(Problem description)
Copy out everything from the line containing "Toggle bold formatting" down to the line containing "Viewport: 1000px width, 1000px", changing "Screen dimensions" to "Screen size" and keeping all else the same. Give only those lines.

(Information shown)
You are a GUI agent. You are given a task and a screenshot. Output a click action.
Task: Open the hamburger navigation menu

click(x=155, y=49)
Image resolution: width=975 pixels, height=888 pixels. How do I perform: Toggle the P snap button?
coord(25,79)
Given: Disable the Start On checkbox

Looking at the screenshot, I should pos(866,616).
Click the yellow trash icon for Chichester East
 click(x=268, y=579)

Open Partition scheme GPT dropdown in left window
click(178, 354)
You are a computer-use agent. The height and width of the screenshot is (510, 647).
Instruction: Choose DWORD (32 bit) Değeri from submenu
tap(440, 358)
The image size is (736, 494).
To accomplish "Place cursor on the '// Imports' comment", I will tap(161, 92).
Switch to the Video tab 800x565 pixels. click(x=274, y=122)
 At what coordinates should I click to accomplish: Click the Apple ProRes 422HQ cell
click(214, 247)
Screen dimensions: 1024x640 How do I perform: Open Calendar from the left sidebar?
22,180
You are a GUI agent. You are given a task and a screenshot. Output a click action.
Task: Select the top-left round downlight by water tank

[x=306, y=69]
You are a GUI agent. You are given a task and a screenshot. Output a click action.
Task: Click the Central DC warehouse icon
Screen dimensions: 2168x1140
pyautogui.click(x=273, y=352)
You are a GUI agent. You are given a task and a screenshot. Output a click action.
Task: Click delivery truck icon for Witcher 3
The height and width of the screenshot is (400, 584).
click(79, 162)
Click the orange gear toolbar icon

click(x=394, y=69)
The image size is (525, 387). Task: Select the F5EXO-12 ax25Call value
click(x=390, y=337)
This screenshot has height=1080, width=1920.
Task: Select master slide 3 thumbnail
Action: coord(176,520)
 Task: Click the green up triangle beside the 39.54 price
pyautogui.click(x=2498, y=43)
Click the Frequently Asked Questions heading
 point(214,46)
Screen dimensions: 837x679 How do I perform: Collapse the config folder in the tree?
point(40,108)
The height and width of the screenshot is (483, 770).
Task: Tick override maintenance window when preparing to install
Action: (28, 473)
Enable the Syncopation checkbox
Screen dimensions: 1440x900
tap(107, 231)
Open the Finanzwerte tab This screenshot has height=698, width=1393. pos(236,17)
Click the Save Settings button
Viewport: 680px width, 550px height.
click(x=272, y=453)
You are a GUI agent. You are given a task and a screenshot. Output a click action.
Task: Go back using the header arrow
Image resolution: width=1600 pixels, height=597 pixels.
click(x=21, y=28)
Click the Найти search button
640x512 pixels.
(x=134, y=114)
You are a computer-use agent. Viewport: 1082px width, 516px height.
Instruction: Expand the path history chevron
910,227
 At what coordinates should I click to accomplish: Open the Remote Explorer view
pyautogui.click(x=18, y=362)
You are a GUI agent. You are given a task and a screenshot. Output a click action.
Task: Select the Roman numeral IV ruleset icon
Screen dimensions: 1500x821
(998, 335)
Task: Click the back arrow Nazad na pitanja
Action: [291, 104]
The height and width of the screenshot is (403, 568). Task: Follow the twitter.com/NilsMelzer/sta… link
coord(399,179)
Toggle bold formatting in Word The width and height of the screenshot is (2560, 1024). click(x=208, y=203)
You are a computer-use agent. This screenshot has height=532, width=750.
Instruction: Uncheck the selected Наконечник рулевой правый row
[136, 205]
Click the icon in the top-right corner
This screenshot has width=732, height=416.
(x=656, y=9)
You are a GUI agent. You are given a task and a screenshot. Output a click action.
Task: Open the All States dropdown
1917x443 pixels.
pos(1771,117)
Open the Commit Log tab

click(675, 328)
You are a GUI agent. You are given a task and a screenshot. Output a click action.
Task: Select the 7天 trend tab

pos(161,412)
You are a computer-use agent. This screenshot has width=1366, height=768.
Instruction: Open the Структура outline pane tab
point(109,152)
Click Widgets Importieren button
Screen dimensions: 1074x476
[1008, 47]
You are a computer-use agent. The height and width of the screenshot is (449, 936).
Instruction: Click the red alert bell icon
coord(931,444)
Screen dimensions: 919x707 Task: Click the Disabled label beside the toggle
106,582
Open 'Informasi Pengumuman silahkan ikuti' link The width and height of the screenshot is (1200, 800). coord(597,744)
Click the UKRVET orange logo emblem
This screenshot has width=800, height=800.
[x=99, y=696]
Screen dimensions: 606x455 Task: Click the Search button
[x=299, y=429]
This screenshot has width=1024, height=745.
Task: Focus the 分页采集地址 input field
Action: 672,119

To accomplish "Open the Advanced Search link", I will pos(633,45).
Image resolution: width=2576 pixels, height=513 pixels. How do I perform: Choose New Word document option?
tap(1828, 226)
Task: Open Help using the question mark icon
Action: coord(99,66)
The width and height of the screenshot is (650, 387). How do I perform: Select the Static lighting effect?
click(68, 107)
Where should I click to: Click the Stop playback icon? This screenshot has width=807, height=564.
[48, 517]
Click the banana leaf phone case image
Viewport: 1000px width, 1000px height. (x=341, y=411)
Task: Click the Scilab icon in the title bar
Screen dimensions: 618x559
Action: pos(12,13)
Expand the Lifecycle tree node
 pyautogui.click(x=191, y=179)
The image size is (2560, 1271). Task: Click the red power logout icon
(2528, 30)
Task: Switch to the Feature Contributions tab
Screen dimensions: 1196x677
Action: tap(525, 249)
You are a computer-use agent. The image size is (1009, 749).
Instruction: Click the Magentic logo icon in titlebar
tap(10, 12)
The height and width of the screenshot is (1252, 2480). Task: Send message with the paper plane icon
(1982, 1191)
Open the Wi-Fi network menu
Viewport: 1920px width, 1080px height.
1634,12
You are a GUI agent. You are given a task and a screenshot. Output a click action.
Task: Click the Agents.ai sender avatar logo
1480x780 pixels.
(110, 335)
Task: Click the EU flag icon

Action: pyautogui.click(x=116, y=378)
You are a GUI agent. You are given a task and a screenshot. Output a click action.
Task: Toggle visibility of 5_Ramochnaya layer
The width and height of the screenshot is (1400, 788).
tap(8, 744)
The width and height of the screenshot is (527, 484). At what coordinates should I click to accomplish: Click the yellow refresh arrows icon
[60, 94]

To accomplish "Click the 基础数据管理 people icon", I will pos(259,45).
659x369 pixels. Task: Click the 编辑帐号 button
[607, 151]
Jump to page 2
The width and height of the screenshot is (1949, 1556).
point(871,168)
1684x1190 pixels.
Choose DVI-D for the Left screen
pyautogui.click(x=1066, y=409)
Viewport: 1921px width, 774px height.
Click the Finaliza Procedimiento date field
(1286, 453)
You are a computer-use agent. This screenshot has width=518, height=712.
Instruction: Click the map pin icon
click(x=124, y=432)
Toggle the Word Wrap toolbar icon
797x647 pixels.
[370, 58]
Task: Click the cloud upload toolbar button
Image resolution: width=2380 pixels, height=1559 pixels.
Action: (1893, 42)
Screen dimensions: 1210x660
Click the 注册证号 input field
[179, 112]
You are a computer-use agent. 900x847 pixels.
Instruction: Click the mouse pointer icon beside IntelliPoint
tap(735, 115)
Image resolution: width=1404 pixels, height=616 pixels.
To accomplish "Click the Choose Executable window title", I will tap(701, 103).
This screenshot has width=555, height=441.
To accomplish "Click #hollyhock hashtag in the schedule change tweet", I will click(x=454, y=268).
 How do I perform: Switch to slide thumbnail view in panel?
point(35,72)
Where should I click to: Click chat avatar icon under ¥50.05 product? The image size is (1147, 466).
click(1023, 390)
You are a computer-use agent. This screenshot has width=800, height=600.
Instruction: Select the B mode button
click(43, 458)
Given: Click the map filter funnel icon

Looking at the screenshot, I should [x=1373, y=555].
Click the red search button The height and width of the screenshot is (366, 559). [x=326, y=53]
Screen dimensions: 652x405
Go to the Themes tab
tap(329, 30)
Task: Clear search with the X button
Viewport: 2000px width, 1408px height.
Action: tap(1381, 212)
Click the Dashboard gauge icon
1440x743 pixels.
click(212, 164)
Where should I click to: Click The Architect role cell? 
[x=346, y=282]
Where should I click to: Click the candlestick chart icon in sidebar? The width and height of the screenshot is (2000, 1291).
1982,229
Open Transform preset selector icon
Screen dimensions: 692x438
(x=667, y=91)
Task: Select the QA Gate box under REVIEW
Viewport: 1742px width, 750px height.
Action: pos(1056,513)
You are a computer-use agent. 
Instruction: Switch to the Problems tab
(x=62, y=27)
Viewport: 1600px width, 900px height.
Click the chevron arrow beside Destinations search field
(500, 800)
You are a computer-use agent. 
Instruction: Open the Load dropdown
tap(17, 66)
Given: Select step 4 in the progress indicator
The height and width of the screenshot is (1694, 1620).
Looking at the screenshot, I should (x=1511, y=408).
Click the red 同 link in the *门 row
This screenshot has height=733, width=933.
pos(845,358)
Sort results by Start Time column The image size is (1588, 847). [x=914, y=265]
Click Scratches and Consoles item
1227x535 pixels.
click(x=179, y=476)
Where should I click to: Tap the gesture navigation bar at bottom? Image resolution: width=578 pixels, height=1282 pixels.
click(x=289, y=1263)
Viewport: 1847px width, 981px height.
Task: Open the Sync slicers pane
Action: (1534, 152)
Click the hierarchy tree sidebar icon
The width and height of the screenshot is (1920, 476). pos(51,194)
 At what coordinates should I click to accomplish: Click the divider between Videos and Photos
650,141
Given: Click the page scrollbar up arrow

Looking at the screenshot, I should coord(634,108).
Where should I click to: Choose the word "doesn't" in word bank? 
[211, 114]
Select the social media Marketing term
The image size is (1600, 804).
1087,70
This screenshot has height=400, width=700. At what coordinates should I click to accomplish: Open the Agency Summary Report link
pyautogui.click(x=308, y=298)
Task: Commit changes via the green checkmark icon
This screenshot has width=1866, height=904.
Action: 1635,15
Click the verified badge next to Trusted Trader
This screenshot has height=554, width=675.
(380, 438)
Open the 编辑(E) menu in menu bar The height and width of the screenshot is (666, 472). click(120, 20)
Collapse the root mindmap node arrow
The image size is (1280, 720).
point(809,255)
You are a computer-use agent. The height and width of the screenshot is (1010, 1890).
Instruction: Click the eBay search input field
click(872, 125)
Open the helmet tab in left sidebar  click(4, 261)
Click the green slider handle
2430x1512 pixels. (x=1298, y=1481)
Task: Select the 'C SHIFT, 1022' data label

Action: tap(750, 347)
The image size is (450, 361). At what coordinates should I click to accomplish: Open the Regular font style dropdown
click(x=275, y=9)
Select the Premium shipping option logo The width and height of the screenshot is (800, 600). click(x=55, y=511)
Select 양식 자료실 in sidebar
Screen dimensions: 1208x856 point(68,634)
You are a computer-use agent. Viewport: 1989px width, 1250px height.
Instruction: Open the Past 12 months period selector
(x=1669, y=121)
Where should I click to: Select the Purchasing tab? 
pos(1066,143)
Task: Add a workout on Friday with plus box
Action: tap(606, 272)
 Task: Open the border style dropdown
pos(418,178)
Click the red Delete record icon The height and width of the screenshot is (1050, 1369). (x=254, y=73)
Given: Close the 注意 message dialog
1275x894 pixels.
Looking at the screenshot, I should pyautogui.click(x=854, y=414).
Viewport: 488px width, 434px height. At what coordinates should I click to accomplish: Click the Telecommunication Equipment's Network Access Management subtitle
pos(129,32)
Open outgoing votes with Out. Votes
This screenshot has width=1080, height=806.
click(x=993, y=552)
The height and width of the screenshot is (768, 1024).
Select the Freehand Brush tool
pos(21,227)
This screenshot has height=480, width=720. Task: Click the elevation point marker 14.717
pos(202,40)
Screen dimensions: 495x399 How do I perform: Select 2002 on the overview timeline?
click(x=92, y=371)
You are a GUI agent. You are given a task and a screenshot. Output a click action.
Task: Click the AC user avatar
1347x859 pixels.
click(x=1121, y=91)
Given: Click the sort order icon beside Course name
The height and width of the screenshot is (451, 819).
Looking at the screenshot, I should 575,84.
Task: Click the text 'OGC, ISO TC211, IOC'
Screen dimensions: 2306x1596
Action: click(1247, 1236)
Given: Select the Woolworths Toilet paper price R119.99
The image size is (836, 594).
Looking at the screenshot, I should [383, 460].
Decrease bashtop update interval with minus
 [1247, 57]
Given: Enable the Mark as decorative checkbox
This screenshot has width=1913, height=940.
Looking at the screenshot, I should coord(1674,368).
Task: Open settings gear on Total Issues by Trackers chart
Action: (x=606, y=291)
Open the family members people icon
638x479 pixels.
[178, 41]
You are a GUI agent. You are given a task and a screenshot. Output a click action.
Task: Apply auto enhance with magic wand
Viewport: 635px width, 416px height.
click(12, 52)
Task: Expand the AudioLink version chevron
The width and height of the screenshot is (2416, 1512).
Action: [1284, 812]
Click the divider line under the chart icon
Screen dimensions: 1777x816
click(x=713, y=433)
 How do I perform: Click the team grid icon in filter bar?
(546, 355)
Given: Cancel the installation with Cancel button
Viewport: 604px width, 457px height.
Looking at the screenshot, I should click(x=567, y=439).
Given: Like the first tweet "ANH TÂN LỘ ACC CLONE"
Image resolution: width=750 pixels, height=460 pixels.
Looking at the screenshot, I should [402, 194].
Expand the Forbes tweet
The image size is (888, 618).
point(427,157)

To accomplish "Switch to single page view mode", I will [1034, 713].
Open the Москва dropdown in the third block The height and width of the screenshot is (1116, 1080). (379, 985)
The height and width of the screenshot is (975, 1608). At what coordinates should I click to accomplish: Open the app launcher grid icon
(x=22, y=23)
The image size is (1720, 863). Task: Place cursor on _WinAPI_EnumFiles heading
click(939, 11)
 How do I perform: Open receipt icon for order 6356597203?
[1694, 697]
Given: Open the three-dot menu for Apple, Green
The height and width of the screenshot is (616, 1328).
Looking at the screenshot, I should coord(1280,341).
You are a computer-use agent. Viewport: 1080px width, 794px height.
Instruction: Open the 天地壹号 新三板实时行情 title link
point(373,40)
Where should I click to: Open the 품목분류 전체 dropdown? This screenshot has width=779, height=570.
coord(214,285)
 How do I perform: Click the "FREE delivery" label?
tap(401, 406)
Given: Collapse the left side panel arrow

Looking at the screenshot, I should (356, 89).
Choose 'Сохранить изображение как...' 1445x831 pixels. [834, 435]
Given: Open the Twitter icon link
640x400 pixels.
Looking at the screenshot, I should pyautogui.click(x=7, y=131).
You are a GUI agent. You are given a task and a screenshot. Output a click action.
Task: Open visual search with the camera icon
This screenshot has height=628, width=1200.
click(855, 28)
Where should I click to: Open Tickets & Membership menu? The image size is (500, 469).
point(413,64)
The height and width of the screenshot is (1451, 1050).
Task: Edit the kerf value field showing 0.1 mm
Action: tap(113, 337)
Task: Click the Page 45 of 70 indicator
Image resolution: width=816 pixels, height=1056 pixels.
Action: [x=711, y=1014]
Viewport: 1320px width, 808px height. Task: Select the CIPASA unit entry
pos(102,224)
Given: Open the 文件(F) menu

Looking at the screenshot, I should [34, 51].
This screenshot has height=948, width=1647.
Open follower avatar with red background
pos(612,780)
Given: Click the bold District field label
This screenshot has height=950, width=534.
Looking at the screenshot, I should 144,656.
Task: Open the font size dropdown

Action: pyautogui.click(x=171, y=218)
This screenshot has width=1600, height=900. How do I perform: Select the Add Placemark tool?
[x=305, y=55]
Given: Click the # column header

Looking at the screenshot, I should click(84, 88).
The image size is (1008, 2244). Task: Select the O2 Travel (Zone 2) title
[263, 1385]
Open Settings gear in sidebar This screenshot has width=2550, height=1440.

(Complete output)
Toggle bold formatting in Word The width and height of the screenshot is (2560, 1024). click(x=208, y=203)
You are a computer-use agent. This screenshot has height=532, width=750.
Instruction: Uncheck the selected Наконечник рулевой правый row
[136, 205]
Click the icon in the top-right corner
This screenshot has width=732, height=416.
(x=656, y=9)
You are a GUI agent. You are given a task and a screenshot. Output a click action.
Task: Open the All States dropdown
1917x443 pixels.
pos(1771,117)
Open the Commit Log tab

click(675, 328)
You are a GUI agent. You are given a task and a screenshot. Output a click action.
Task: Select the 7天 trend tab

pos(161,412)
You are a computer-use agent. This screenshot has width=1366, height=768.
Instruction: Open the Структура outline pane tab
point(109,152)
Click Widgets Importieren button
Screen size: 1074x476
[1008, 47]
You are a computer-use agent. The height and width of the screenshot is (449, 936).
Instruction: Click the red alert bell icon
coord(931,444)
Screen size: 919x707 Task: Click the Disabled label beside the toggle
106,582
Open 'Informasi Pengumuman silahkan ikuti' link The width and height of the screenshot is (1200, 800). coord(597,744)
Click the UKRVET orange logo emblem
This screenshot has width=800, height=800.
[x=99, y=696]
Screen size: 606x455 Task: Click the Search button
[x=299, y=429]
This screenshot has width=1024, height=745.
Task: Focus the 分页采集地址 input field
Action: 672,119

To accomplish "Open the Advanced Search link", I will pos(633,45).
Image resolution: width=2576 pixels, height=513 pixels. How do I perform: Choose New Word document option?
tap(1828, 226)
Task: Open Help using the question mark icon
Action: coord(99,66)
The width and height of the screenshot is (650, 387). How do I perform: Select the Static lighting effect?
click(68, 107)
Where should I click to: Click the Stop playback icon? This screenshot has width=807, height=564.
[48, 517]
Click the banana leaf phone case image
Viewport: 1000px width, 1000px height. (x=341, y=411)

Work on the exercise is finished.